-- Opening Marker --

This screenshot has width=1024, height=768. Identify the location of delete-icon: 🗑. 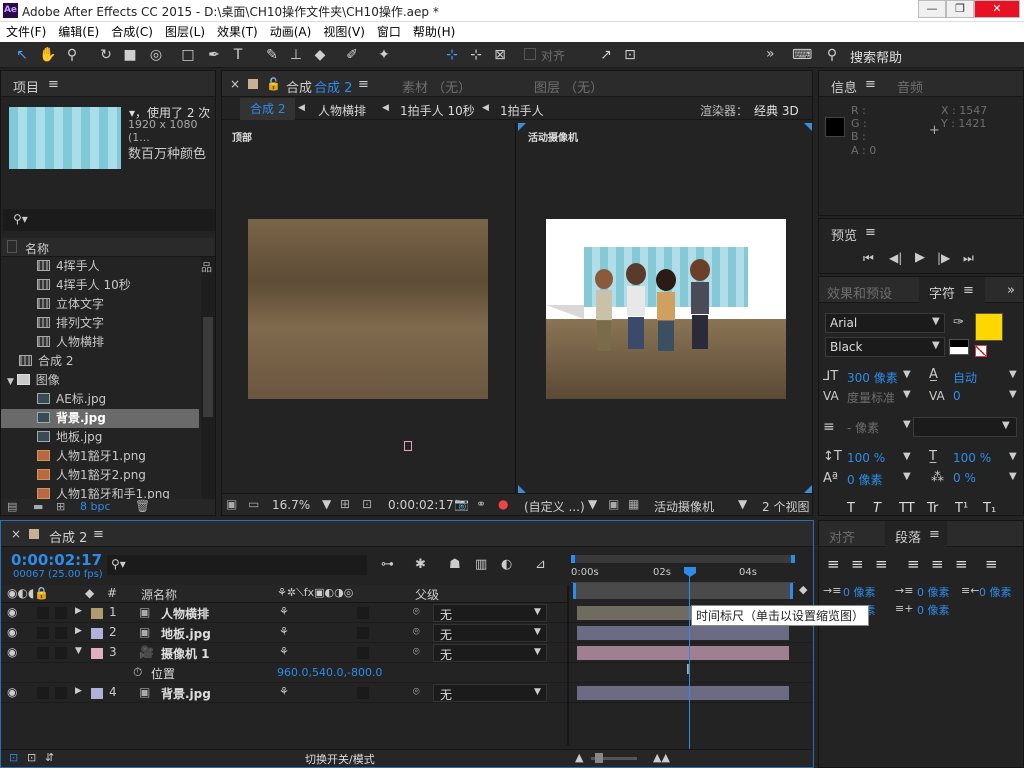
(142, 506).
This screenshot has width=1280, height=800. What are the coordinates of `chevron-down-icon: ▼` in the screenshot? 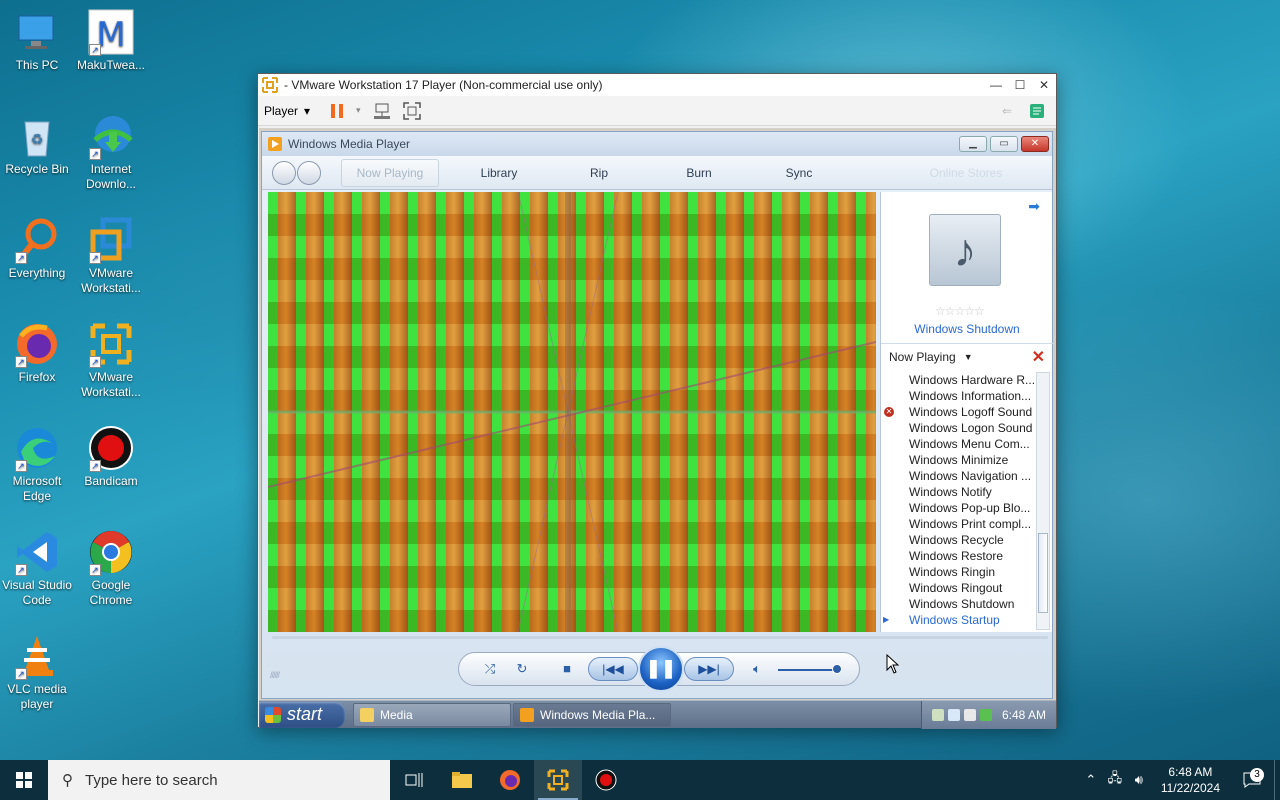 It's located at (968, 357).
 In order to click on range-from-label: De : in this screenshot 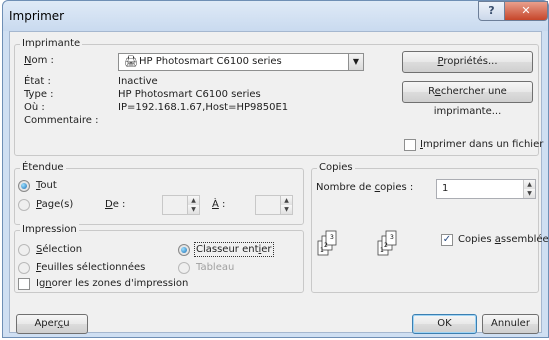, I will do `click(116, 204)`.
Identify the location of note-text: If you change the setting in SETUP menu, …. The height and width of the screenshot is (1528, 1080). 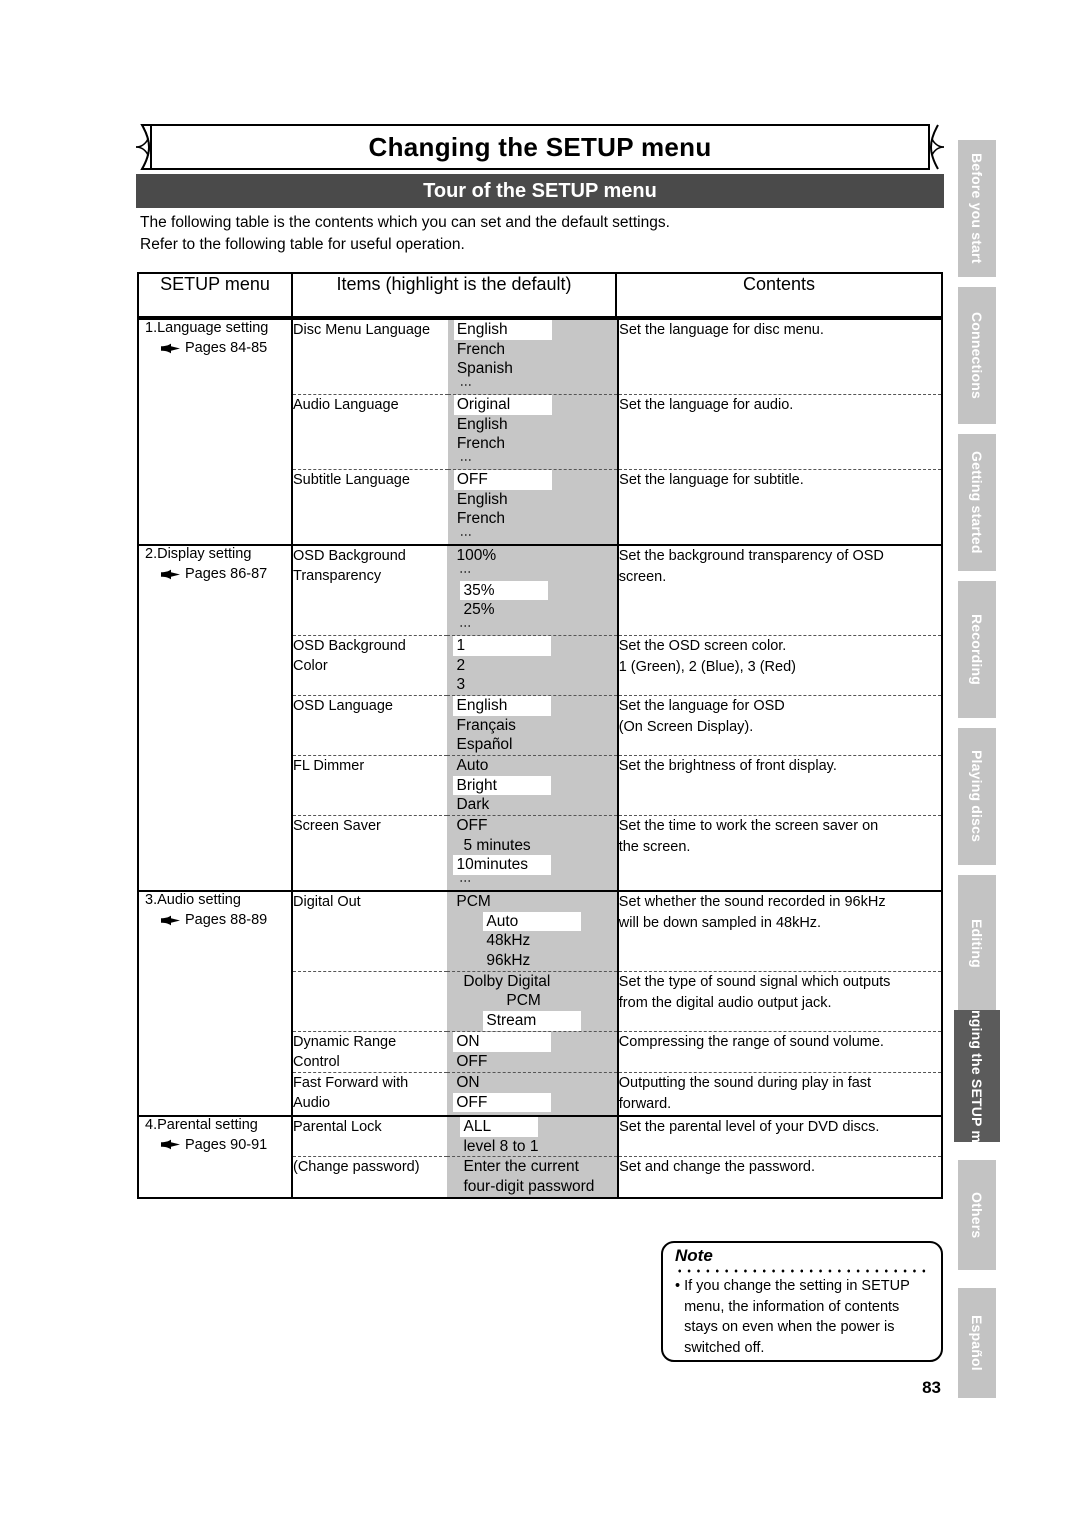
(797, 1318).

-- Closing Marker --

Work instruction: Can you lay out the items from the line containing "Identify the location of note-text: If" through the end of the items as a two-column CSV headed instruction and response, one row per item, with each value in a single quoted field, line breaks turned into spaces, and the pictures left out?

Solution to the problem:
instruction,response
"Identify the location of note-text: If you change the setting in SETUP menu, …. The height and width of the screenshot is (1528, 1080).","(797, 1318)."